→ Your task: Render every one of the records below as a numbered list, leaving out any blank lines.

→ Supplied data:
==============================
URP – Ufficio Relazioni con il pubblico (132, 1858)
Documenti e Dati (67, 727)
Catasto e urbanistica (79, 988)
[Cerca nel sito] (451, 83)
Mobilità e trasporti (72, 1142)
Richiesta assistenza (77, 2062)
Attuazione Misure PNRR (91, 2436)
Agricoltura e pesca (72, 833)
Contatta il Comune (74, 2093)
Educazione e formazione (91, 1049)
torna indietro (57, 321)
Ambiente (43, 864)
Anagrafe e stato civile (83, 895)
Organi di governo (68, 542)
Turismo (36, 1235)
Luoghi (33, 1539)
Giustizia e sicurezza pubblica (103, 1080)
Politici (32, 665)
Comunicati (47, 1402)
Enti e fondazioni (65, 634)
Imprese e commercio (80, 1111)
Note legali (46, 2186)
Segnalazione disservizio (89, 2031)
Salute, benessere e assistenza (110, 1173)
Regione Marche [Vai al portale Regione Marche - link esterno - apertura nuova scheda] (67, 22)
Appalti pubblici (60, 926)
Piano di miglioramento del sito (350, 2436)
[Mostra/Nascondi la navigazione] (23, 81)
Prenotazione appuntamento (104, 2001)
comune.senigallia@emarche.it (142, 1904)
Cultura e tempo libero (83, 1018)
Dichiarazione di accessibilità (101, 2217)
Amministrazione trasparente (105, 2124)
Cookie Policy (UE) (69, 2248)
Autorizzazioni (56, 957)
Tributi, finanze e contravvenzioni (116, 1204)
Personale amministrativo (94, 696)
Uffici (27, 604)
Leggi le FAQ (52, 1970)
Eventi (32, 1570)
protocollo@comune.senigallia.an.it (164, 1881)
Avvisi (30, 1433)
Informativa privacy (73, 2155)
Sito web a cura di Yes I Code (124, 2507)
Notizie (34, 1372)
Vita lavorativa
==============================
→ Response for this exercise:
1. URP – Ufficio Relazioni con il pubblico (132, 1858)
2. Documenti e Dati (67, 727)
3. Catasto e urbanistica (79, 988)
4. [Cerca nel sito] (451, 83)
5. Mobilità e trasporti (72, 1142)
6. Richiesta assistenza (77, 2062)
7. Attuazione Misure PNRR (91, 2436)
8. Agricoltura e pesca (72, 833)
9. Contatta il Comune (74, 2093)
10. Educazione e formazione (91, 1049)
11. torna indietro (57, 321)
12. Ambiente (43, 864)
13. Anagrafe e stato civile (83, 895)
14. Organi di governo (68, 542)
15. Turismo (36, 1235)
16. Luoghi (33, 1539)
17. Giustizia e sicurezza pubblica (103, 1080)
18. Politici (32, 665)
19. Comunicati (47, 1402)
20. Enti e fondazioni (65, 634)
21. Imprese e commercio (80, 1111)
22. Note legali (46, 2186)
23. Segnalazione disservizio (89, 2031)
24. Salute, benessere e assistenza (110, 1173)
25. Regione Marche [Vai al portale Regione Marche - link esterno - apertura nuova scheda] (67, 22)
26. Appalti pubblici (60, 926)
27. Piano di miglioramento del sito (350, 2436)
28. [Mostra/Nascondi la navigazione] (23, 81)
29. Prenotazione appuntamento (104, 2001)
30. comune.senigallia@emarche.it (142, 1904)
31. Cultura e tempo libero (83, 1018)
32. Dichiarazione di accessibilità (101, 2217)
33. Amministrazione trasparente (105, 2124)
34. Cookie Policy (UE) (69, 2248)
35. Autorizzazioni (56, 957)
36. Tributi, finanze e contravvenzioni (116, 1204)
37. Personale amministrativo (94, 696)
38. Uffici (27, 604)
39. Leggi le FAQ (52, 1970)
40. Eventi (32, 1570)
41. protocollo@comune.senigallia.an.it (164, 1881)
42. Avvisi (30, 1433)
43. Informativa privacy (73, 2155)
44. Sito web a cura di Yes I Code (124, 2507)
45. Notizie (34, 1372)
46. Vita lavorativa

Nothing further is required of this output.